The Great Depression represented a challenge to hospitals and, decades before the term “safety net” came about, the public hospital began to play such a role on a de facto basis. Municipal hospitals were particularly busy during the 1930s. In one statistical analysis, between 1929 and 1933, public hospitals saw an increase of 21 percent in patient load with an average occupancy rate of 90 percent in 1933. (The non-governmental hospital patient load declined by 12 percent during the same period, with an occupancy rate of just 55 percent in 1933).
Increased funding for public hospitals was not forthcoming, however.
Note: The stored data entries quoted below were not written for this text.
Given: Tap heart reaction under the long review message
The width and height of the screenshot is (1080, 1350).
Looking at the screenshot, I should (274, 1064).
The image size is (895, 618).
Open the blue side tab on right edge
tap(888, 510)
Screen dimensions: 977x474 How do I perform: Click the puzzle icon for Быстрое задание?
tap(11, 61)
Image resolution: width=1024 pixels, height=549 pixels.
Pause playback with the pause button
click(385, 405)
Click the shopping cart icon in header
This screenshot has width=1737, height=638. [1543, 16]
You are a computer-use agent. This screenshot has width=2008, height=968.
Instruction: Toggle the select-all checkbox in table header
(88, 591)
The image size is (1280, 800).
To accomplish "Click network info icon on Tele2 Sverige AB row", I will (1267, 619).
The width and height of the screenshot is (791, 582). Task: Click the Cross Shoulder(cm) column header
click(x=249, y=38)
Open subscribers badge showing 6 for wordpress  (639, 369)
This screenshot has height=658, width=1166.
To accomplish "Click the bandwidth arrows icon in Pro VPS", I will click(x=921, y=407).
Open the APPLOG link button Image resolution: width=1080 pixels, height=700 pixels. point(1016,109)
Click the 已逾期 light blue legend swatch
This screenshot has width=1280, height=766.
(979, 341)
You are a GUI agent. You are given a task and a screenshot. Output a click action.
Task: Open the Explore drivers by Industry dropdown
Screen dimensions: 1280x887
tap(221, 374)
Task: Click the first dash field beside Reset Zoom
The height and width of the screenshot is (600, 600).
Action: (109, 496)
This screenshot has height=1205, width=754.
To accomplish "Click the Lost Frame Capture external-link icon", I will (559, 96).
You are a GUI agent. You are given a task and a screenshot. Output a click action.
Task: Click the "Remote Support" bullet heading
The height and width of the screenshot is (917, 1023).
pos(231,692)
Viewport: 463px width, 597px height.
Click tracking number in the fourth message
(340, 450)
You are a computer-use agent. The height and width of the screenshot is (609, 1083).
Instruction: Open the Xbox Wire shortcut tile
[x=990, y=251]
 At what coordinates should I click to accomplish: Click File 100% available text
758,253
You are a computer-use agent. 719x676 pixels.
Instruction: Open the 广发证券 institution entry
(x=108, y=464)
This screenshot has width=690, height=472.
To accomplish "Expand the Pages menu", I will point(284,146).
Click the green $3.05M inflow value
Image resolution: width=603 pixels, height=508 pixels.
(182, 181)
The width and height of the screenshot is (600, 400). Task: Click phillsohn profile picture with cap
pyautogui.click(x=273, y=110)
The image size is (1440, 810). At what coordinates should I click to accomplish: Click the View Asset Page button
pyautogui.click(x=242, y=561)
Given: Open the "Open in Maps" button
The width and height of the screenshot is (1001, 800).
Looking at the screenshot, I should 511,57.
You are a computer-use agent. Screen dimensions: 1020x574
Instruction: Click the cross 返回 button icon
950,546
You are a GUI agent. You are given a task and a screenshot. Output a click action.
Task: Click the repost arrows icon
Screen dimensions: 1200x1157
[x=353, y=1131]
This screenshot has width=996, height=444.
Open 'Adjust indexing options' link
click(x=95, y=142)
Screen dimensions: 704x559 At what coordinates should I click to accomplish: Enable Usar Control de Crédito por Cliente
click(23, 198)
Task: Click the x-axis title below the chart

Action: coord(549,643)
A 1936 survey found that in New York—for example—although subsidized for indigent care, the not-for-profit hospitals restricted it; the public hospitals had no such choice. Demographic shifts and rapid advances in scientific medicine determined the character of the public hospital after World War II. With a mature biochemistry, medicine had a growing authority supported by the advent of penicillin for a host of diseases, streptomycin as a cure for tuberculosis, and the Salk vaccine for polio.
At the same time, with unprecedented prosperity and unemployment rates as low as 2 percent, millions of Americans moved from cities to suburbs, and their health needs were met largely by private insurance. For a time around 1950, the future of city hospitals seemed bright in various ways. In spite of persistent lack of funds, many were well-staffed and affiliated with medical and nursing schools. However, although they benefited from, and helped to implement, the multitude of mid-century medical advances, public hospitals were scarcely favored by the population shift from the urban center to the suburban sprawl. Within less than a generation, tax bases eroded in the large cities in which many public hospitals were located, leaving concentrations of poor and unemployed in their precincts, far outside the American dream. Outpatient visits to public hospitals skyrocketed, rising some 310 percent from 1944 to 1965.